*How to complete this task*:
From top to bottom, return the records that follow exactly.
(Beginning of Supplied records)
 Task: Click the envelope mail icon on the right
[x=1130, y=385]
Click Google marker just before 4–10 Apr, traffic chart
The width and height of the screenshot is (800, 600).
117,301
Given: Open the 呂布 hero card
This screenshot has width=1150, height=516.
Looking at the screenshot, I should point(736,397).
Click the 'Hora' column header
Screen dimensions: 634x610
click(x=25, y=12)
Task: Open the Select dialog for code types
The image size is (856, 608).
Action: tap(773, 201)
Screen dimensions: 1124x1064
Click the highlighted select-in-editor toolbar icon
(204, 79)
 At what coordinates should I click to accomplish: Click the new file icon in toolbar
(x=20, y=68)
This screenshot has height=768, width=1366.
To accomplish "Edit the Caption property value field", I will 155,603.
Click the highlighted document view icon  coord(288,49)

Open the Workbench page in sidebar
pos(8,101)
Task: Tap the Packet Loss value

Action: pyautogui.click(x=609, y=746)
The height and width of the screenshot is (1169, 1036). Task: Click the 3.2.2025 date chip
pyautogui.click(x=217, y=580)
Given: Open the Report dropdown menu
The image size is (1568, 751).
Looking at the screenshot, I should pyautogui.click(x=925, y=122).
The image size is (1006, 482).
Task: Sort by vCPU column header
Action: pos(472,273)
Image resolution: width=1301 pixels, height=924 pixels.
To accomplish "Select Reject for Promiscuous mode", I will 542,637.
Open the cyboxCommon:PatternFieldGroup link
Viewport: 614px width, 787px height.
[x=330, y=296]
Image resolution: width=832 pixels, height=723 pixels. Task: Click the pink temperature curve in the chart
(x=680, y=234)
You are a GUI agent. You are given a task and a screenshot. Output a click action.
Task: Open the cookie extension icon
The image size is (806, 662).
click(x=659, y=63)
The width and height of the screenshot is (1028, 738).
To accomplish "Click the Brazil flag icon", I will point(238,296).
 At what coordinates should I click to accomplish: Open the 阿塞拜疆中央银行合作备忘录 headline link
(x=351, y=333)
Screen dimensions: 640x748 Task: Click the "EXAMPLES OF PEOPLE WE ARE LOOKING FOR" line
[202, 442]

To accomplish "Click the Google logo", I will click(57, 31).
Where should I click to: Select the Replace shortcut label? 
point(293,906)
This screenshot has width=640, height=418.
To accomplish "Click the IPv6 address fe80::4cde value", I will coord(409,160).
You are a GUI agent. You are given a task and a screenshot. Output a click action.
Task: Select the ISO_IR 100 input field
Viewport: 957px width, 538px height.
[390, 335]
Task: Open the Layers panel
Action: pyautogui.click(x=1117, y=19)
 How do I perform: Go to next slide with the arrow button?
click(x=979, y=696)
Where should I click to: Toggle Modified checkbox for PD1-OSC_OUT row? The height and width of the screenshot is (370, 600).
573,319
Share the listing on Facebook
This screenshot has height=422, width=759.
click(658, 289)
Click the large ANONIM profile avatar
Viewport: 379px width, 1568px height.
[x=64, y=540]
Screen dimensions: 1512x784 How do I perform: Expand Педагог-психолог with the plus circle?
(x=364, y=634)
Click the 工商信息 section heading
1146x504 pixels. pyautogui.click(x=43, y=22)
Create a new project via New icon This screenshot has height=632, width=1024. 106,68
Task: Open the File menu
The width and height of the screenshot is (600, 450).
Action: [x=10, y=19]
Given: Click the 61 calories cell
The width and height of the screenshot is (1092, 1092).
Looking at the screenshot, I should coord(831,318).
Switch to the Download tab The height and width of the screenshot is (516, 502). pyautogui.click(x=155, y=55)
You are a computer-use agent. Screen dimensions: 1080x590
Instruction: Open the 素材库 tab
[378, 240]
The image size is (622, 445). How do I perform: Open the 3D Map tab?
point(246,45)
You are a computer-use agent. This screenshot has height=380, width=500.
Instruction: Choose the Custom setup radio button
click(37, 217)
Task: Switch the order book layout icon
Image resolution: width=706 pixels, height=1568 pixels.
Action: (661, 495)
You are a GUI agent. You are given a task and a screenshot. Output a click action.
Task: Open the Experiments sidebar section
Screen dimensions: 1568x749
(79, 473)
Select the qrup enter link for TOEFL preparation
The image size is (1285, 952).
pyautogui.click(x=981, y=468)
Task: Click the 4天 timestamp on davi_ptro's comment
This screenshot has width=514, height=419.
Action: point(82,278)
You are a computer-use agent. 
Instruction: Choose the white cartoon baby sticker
(End of Supplied records)
*Task response*:
 Task: Click the envelope mail icon on the right
[x=1130, y=385]
Click Google marker just before 4–10 Apr, traffic chart
The width and height of the screenshot is (800, 600).
117,301
Given: Open the 呂布 hero card
This screenshot has width=1150, height=516.
Looking at the screenshot, I should point(736,397).
Click the 'Hora' column header
Screen dimensions: 634x610
click(x=25, y=12)
Task: Open the Select dialog for code types
The image size is (856, 608).
Action: tap(773, 201)
Screen dimensions: 1124x1064
Click the highlighted select-in-editor toolbar icon
(204, 79)
 At what coordinates should I click to accomplish: Click the new file icon in toolbar
(x=20, y=68)
This screenshot has height=768, width=1366.
To accomplish "Edit the Caption property value field", I will 155,603.
Click the highlighted document view icon  coord(288,49)

Open the Workbench page in sidebar
pos(8,101)
Task: Tap the Packet Loss value

Action: pyautogui.click(x=609, y=746)
The height and width of the screenshot is (1169, 1036). Task: Click the 3.2.2025 date chip
pyautogui.click(x=217, y=580)
Given: Open the Report dropdown menu
The image size is (1568, 751).
Looking at the screenshot, I should pyautogui.click(x=925, y=122).
The image size is (1006, 482).
Task: Sort by vCPU column header
Action: pos(472,273)
Image resolution: width=1301 pixels, height=924 pixels.
To accomplish "Select Reject for Promiscuous mode", I will 542,637.
Open the cyboxCommon:PatternFieldGroup link
Viewport: 614px width, 787px height.
[x=330, y=296]
Image resolution: width=832 pixels, height=723 pixels. Task: Click the pink temperature curve in the chart
(x=680, y=234)
You are a GUI agent. You are given a task and a screenshot. Output a click action.
Task: Open the cookie extension icon
The image size is (806, 662).
click(x=659, y=63)
The width and height of the screenshot is (1028, 738).
To accomplish "Click the Brazil flag icon", I will point(238,296).
 At what coordinates should I click to accomplish: Open the 阿塞拜疆中央银行合作备忘录 headline link
(x=351, y=333)
Screen dimensions: 640x748 Task: Click the "EXAMPLES OF PEOPLE WE ARE LOOKING FOR" line
[202, 442]

To accomplish "Click the Google logo", I will click(57, 31).
Where should I click to: Select the Replace shortcut label? 
point(293,906)
This screenshot has width=640, height=418.
To accomplish "Click the IPv6 address fe80::4cde value", I will coord(409,160).
You are a GUI agent. You are given a task and a screenshot. Output a click action.
Task: Select the ISO_IR 100 input field
Viewport: 957px width, 538px height.
[390, 335]
Task: Open the Layers panel
Action: pyautogui.click(x=1117, y=19)
 How do I perform: Go to next slide with the arrow button?
click(x=979, y=696)
Where should I click to: Toggle Modified checkbox for PD1-OSC_OUT row? The height and width of the screenshot is (370, 600).
573,319
Share the listing on Facebook
This screenshot has height=422, width=759.
click(658, 289)
Click the large ANONIM profile avatar
Viewport: 379px width, 1568px height.
[x=64, y=540]
Screen dimensions: 1512x784 How do I perform: Expand Педагог-психолог with the plus circle?
(x=364, y=634)
Click the 工商信息 section heading
1146x504 pixels. pyautogui.click(x=43, y=22)
Create a new project via New icon This screenshot has height=632, width=1024. 106,68
Task: Open the File menu
The width and height of the screenshot is (600, 450).
Action: [x=10, y=19]
Given: Click the 61 calories cell
The width and height of the screenshot is (1092, 1092).
Looking at the screenshot, I should coord(831,318).
Switch to the Download tab The height and width of the screenshot is (516, 502). pyautogui.click(x=155, y=55)
You are a computer-use agent. Screen dimensions: 1080x590
Instruction: Open the 素材库 tab
[378, 240]
The image size is (622, 445). How do I perform: Open the 3D Map tab?
point(246,45)
You are a computer-use agent. This screenshot has height=380, width=500.
Instruction: Choose the Custom setup radio button
click(37, 217)
Task: Switch the order book layout icon
Image resolution: width=706 pixels, height=1568 pixels.
Action: (661, 495)
You are a GUI agent. You are given a task and a screenshot. Output a click action.
Task: Open the Experiments sidebar section
Screen dimensions: 1568x749
(79, 473)
Select the qrup enter link for TOEFL preparation
The image size is (1285, 952).
pyautogui.click(x=981, y=468)
Task: Click the 4天 timestamp on davi_ptro's comment
This screenshot has width=514, height=419.
Action: point(82,278)
You are a computer-use agent. 
Instruction: Choose the white cartoon baby sticker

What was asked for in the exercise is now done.